[Relax][TOPI] Add relax.vision.multibox_transform_loc for SSD/TFLite box decode#18942
[Relax][TOPI] Add relax.vision.multibox_transform_loc for SSD/TFLite box decode#18942tlopex merged 4 commits intoapache:mainfrom
Conversation
…box decode Introduce relax.vision.multibox_transform_loc with MultiboxTransformLocAttrs: decode center-size offsets against ltrb priors, softmax on class logits, and optional clip, threshold masking, and background score zeroing. Register the C++ op with FInferStructInfo checks for shapes and dtypes (including batch and 4*N consistency). Legalize to topi.vision.multibox_transform_loc. Add tests for struct inference, invalid inputs, Legalize+e2e on LLVM, attribute branches, and TVMScript roundtrip. Add a standalone numpy reference under topi/testing (not exported from tvm.topi.testing to avoid pulling scipy). Update TFLite frontend NotImplementedError text for DETECTION_POSTPROCESS and NON_MAX_SUPPRESSION_V5 to note multibox is available and link tracking issue apache#18928.
|
cc @tlopex |
There was a problem hiding this comment.
Code Review
This pull request introduces the multibox_transform_loc operator to TVM Relax, enabling SSD and TFLite-style box decoding. The implementation includes the Relax operator definition, C++ attributes, struct info inference, and a TOPI implementation using TE. Additionally, a NumPy reference implementation and comprehensive unit tests for correctness and TVMScript parsing are provided. Review feedback suggests simplifying nested conditionals in the TOPI implementation for better readability and removing redundant type casts in the reference implementation.
tlopex
left a comment
There was a problem hiding this comment.
Some issues need to be improved
- There are still a couple of lines over the 100-column limit in
multibox_transform_loc.cc. Also, the UTF-8→in the argument description should probably be replaced with->orto. topi/testing/multibox_transform_loc_python.pylooks unused right now — the tests already carry an identical inline copy. Either reuse the helper fromtopi/testingor remove the dead file.test_multibox_transform_loc_wrong_shape_relationdoes not currently hit the cross-shape validation, sinceloc_pred.shape[1] == 19already fails the divisibility check.

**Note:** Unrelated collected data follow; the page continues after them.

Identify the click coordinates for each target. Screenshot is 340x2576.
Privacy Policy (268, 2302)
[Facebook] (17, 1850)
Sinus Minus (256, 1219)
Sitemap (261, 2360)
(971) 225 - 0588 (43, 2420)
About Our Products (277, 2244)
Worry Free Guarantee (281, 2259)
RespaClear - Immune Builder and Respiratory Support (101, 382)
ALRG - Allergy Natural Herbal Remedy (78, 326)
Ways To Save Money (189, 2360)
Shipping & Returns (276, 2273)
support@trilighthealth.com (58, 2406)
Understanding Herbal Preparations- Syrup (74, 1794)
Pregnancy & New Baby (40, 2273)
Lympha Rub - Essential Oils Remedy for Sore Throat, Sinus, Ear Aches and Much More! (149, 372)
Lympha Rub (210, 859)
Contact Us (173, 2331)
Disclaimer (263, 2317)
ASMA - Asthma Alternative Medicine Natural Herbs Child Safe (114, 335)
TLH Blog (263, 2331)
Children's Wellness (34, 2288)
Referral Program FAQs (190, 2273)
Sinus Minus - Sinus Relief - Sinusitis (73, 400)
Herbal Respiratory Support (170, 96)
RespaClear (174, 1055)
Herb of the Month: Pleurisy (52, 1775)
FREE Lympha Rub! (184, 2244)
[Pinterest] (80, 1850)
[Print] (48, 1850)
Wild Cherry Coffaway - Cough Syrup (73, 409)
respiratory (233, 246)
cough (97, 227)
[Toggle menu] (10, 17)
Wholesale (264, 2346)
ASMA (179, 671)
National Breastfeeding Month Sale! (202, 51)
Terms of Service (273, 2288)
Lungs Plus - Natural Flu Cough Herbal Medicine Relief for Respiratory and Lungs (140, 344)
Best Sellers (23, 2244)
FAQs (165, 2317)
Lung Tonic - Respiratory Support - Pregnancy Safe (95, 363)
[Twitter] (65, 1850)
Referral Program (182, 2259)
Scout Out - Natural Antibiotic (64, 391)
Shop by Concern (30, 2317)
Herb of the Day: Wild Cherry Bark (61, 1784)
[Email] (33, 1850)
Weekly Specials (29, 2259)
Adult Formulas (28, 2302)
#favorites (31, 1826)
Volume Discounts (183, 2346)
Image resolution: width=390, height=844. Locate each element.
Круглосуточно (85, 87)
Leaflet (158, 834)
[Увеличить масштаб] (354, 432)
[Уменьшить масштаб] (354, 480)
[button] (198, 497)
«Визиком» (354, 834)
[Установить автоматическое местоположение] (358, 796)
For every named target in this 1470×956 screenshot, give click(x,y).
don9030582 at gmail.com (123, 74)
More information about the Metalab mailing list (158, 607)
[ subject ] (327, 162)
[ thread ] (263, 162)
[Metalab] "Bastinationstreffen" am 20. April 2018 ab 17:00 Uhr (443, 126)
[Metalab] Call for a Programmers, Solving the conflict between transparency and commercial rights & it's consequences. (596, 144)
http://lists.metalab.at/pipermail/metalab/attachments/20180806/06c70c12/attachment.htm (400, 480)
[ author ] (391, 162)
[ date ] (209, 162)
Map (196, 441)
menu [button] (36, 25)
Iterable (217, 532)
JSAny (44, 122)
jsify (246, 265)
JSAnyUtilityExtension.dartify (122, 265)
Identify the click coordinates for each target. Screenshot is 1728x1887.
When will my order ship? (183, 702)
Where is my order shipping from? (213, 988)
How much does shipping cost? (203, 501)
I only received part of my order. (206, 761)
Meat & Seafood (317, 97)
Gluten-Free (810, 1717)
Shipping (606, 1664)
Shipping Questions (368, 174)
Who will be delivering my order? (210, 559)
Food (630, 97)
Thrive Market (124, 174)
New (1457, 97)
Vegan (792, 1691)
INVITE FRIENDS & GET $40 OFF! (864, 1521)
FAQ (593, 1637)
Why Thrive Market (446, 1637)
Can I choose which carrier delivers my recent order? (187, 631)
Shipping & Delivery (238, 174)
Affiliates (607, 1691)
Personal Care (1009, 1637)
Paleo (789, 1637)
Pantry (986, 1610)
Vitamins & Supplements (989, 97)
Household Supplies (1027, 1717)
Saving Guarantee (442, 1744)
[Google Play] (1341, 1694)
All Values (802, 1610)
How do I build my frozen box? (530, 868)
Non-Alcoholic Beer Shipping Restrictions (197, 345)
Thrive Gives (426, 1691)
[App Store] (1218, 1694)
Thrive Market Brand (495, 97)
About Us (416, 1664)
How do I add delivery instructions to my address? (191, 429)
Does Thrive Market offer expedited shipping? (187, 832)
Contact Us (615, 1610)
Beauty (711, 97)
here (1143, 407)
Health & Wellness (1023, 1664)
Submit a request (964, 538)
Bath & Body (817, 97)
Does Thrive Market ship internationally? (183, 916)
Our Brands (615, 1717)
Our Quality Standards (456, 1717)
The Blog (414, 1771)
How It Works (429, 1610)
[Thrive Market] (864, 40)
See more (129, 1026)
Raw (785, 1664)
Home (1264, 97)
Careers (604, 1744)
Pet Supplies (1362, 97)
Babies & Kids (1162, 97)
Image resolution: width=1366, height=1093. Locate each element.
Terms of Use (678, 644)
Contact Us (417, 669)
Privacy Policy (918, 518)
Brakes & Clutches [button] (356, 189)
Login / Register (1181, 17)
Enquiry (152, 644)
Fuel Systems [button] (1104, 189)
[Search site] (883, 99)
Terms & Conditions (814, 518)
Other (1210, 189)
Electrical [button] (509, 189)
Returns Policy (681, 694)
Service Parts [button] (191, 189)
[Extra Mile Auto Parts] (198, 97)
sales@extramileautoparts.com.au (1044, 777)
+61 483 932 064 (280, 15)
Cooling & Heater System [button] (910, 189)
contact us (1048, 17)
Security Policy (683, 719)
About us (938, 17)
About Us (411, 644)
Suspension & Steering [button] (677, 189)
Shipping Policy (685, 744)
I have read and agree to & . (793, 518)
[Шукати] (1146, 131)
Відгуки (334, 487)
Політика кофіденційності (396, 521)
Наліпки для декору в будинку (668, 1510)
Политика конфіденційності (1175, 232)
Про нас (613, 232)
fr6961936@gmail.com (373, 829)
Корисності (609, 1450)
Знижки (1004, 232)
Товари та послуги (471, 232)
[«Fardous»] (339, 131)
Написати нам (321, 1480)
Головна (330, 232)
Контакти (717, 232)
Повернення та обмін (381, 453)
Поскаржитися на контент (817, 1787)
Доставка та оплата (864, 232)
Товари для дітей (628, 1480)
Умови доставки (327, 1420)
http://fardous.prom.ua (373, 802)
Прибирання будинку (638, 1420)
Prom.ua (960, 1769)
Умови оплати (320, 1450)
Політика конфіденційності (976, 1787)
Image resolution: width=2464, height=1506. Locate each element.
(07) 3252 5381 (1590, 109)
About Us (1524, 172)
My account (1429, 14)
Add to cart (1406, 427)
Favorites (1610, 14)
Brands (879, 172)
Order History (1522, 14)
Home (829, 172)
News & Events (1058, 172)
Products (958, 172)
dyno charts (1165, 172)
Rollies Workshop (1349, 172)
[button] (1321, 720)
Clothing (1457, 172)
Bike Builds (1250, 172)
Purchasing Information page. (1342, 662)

Please add a case like24to cover the intended path.- The LLVM E2E tests should be marked with
@tvm.testing.requires_llvmso they skip cleanly on shards without LLVM. - All current E2E tests use variances = (1.0, 1.0, 1.0, 1.0), so the variance scaling logic is effectively a no-op in test coverage. It would be good to add a case with non-unity variances (e.g. (0.1, 0.1, 0.2, 0.2)) to exercise that path end-to-end.
|
cc @tlopex |
- multibox_transform_loc.cc: wrap long lines, ASCII loc_pred doc (no Unicode arrow). - vision.h: wrap MultiboxTransformLoc clip reflection line to 100 cols. - Remove unused topi/testing/multibox_transform_loc_python.py; keep numpy ref in tests. - test_op_vision: loc_dim=24 vs 4*N infer case; @tvm.testing.requires_llvm on LLVM e2e (multibox + all_class_nms); add e2e with non-unity variances.
tlopex
left a comment
There was a problem hiding this comment.
Overall LGTM,
A few minor follow-ups:
- Please consider documenting that shape cross-checking is partial when
cls_shapeis unknown. - Please consider adding a short note on the expected
variancesrange, since very large values could overflowte.exp(...).
|
@tlopex Thanks for the follow-ups — addressed in the latest commit. We documented that when cls_pred has unknown shape, FInferStructInfo only returns generic rank-3 outputs and skips N-based cross-checks (e.g. loc_pred.shape[1] == 4*N and anchor.shape[1] == N) in a Doxygen note on InferStructInfoMultiboxTransformLoc, the op .describe(...) string, and the Python op docstring Notes. We also added a short warning that very large w/h variances can overflow exp in the half-height/width decode path, in MultiboxTransformLocAttrs reflection text, the Python variances parameter docs, and the same op description. |
|
Thank you! LGTM |
Introduce relax.vision.multibox_transform_loc with MultiboxTransformLocAttrs: decode center-size offsets against ltrb priors, softmax on class logits, and optional clip, threshold masking, and background score zeroing. Register the C++ op with FInferStructInfo checks for shapes and dtypes (including batch and 4*N consistency). Legalize to topi.vision.multibox_transform_loc.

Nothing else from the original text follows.